- _Task prompt_
Copy every line of the items below exactly as it appears, with nothing changed.

- _Data for processing_
+ + + +

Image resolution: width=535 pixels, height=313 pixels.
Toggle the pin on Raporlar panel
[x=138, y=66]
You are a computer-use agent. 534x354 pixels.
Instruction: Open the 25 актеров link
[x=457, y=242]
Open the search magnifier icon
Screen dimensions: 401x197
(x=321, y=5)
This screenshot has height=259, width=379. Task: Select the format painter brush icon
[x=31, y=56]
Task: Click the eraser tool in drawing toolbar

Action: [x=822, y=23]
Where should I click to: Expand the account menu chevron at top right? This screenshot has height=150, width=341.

+ + + +

- _Response_
Image resolution: width=535 pixels, height=313 pixels.
Toggle the pin on Raporlar panel
[x=138, y=66]
You are a computer-use agent. 534x354 pixels.
Instruction: Open the 25 актеров link
[x=457, y=242]
Open the search magnifier icon
Screen dimensions: 401x197
(x=321, y=5)
This screenshot has height=259, width=379. Task: Select the format painter brush icon
[x=31, y=56]
Task: Click the eraser tool in drawing toolbar

Action: [x=822, y=23]
Where should I click to: Expand the account menu chevron at top right? This screenshot has height=150, width=341.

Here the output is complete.